Quel est le message que nous avons souhaité vous délivrer, mesdames, messieurs les sénateurs et cher ami Serge Vinçon ? C'est une ouverture de crédits sur le titre V, au profit de l'entretien des matériels, ce que - sauf erreur de ma part - le précédent gouvernement n'avait jamais fait. Vous pouvez donc déjà constater un changement à l'occasion du premier texte financier qui vous est soumis.
J'ai failli oublier M. Gérard Delfau. N'y voyez pas malice ! Il m'a semblé que vous partagiez sur un certain nombre de sujets le point de vue de Gérard Miquel, à qui j'ai indiqué qu'il n'y avait pas, dans notre présentation budgétaire, le moindre souci de maquiller la réalité. La réalité est ce qu'elle est ; l'audit le révèle. Je ne peux pas imaginer que vous contestiez aujourd'hui la qualité du travail accompli par MM. Nasse et Bonnet, puisque ce sont les mêmes personnes que vous aviez choisies à l'occasion de la précédente alternance. Leurs conclusions n'avaient d'ailleurs pas été mises en doute par l'opposition d'alors.

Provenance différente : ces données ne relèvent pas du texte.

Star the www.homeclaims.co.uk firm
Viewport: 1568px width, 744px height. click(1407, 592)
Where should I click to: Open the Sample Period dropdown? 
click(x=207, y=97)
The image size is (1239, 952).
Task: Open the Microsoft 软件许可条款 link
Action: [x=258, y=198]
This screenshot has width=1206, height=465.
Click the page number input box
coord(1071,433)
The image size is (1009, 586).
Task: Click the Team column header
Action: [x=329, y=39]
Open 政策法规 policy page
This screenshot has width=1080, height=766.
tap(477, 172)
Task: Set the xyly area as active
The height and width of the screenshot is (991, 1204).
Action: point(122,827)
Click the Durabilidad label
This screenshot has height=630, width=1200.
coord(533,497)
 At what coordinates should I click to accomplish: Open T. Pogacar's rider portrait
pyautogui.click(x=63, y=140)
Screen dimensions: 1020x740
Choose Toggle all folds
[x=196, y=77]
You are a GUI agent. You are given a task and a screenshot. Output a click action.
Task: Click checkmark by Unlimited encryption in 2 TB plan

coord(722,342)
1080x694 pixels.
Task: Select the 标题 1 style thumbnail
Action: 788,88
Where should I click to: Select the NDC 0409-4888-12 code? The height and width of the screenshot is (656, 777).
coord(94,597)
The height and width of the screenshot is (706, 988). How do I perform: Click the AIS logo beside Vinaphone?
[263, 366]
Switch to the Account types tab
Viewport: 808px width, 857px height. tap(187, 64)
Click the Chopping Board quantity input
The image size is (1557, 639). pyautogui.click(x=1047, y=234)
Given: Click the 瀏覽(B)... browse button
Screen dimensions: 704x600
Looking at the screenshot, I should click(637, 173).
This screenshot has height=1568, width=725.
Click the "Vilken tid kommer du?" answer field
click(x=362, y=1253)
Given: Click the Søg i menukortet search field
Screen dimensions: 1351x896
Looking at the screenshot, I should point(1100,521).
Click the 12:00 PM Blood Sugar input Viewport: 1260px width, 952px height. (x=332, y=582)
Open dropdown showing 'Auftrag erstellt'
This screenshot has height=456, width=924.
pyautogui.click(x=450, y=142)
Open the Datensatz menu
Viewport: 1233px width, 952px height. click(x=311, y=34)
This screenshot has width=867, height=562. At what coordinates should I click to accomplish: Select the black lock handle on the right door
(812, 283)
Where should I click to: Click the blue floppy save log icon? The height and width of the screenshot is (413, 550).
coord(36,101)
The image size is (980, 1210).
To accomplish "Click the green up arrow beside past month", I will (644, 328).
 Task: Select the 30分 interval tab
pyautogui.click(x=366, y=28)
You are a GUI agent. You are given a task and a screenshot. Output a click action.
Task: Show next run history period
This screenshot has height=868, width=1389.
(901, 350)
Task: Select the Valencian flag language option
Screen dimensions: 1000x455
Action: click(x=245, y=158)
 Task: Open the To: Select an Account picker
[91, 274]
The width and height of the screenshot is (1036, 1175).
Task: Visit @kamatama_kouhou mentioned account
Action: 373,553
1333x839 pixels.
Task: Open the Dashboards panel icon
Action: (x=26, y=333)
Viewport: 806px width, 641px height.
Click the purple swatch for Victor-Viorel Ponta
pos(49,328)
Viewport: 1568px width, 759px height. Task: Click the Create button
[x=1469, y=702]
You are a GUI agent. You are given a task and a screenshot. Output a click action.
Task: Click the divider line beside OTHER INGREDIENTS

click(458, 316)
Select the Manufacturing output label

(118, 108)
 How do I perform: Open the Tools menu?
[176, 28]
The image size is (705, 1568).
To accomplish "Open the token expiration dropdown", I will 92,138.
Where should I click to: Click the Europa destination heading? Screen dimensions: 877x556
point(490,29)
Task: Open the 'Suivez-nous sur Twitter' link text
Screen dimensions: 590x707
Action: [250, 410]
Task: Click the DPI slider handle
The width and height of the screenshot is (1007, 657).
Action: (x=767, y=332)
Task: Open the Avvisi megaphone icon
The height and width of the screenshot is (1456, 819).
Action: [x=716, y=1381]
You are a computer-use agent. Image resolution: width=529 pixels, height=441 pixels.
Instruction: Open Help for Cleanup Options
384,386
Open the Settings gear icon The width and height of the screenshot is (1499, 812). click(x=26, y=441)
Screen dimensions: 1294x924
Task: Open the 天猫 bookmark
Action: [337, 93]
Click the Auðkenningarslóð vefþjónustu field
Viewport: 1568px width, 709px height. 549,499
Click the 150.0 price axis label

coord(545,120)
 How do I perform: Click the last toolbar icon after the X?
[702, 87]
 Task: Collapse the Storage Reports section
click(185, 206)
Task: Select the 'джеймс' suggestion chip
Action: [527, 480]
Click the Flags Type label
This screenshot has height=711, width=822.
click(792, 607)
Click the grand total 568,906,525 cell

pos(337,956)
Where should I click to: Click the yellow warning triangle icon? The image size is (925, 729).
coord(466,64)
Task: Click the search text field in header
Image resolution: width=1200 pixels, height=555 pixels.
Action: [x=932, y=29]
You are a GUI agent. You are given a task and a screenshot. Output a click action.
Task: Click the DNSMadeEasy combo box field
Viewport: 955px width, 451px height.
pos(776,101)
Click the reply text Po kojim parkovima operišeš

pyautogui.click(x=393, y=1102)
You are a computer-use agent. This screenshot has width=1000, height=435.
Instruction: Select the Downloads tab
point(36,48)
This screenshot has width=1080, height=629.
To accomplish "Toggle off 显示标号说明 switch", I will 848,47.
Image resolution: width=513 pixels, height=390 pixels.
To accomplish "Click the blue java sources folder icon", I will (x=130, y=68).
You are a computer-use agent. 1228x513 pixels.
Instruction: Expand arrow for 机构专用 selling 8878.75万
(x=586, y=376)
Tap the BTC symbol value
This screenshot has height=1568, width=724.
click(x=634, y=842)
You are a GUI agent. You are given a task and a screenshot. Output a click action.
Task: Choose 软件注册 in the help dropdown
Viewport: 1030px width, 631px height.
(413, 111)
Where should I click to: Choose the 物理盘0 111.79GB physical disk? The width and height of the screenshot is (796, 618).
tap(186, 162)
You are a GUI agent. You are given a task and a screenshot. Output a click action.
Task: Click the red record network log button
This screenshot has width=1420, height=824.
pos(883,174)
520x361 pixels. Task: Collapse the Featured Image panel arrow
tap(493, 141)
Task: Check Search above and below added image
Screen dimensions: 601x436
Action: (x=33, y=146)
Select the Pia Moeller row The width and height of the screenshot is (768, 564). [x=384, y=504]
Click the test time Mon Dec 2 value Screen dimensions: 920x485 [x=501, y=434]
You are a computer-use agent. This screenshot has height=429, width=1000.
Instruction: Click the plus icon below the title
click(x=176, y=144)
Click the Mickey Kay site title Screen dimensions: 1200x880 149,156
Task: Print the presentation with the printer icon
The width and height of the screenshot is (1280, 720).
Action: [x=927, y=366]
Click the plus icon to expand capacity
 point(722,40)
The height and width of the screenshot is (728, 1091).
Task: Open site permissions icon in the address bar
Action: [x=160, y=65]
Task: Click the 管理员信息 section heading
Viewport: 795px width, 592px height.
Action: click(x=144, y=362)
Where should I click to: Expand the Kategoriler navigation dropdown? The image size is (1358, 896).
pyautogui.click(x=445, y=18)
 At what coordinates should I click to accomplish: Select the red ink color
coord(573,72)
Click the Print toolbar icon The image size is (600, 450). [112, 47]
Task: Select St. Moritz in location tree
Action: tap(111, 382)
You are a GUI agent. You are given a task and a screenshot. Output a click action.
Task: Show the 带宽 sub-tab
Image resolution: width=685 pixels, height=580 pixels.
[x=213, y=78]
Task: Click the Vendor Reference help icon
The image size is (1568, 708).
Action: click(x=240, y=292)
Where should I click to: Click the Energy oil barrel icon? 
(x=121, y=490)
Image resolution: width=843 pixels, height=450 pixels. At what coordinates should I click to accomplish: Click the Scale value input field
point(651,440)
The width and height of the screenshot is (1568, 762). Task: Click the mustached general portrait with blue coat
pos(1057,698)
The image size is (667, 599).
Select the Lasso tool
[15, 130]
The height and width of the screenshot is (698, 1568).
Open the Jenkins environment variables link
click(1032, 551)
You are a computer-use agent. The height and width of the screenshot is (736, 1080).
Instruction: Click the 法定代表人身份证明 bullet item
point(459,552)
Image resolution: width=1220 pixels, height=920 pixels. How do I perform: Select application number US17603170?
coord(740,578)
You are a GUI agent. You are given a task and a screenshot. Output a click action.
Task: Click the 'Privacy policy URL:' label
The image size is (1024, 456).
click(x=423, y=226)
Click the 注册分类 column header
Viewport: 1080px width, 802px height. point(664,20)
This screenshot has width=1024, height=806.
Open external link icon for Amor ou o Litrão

S'agissant des questions que vous avez posées au sujet des ordures ménagères, je réitère l'engagement que j'ai pris devant l'Assemblée nationale.
M. Michel Charasse. Problème urgent !
M. Alain Lambert, ministre délégué. Effectivement, et il sera réglé, monsieur Charasse.
J'en ai terminé avec les réponses rapides que je voulais apporter à l'ensemble de mes anciens collègues, étant entendu que je vous donnerai davantage d'informations à l'occasion de l'examen des articles.
En guise de conclusion de cette belle discussion générale, qui m'a rappelé de si bons et beaux moments, je voudrais vous assurer que le Gouvernement - comme M. Philippe Marini nous y a d'ailleurs invités - ne se laissera pas intimider par les obstacles. Pour que vous ayez une idée du sentiment qui m'habite, quelques semaines après vous avoir quittés, j'utiliserai une métaphore.
Le Gouvernement pourrait concevoir sa tâche comme étant celle de l'équipage d'un immense navire qui n'ignore rien des tempêtes, des écueils, des vicissitudes qui jalonnent une traversée, mais qui, dans une totale solidarité avec la majorité qui le soutient, s'appliquera à mener le bateau au port dans les meilleures conditions possibles, en n'oubliant jamais que l'enjeu est non pas l'avenir de l'équipage, mais celui de tous les passagers qui sont sur le pont, c'est-à-dire des 60 millions de Français. (Applaudissements sur les travées du RPR, des Républicains et Indépendants, de l'Union centriste, ainsi que sur certaines travées du RDSE.)
M. Francis Mer, ministre de l'économie, des finances et de l'industrie. Je demande la parole.
M. le président. La parole est à M. le ministre.
M. Francis Mer, ministre de l'économie, des finances et de l'industrie. Monsieur le président, mesdames, messieurs les sénateurs, je n'ai pas le professionnalisme de M. Alain Lambert,...
M. Emmanuel Hamel. Vous avez d'autres talents !
M. Francis Mer, ministre de l'économie, des finances et de l'industrie. ... mais je répondrai aux questions qui m'ont été posées en tentant de vous faire partager un certain nombre de mes convictions.
La croissance, nous en sommes tous convaincus, ce sont les Français qui la font et le devoir d'un gouvernement, quelles que soient ses convictions, est de créer les meilleures conditions possibles pour que les Français aient envie de travailler, de profiter de leurs efforts et de continuer à investir. Ce sont donc eux qui construisent le devenir de notre pays. Ce n'est pas nous, même s'il nous appartient de faire en sorte qu'il en soit ainsi.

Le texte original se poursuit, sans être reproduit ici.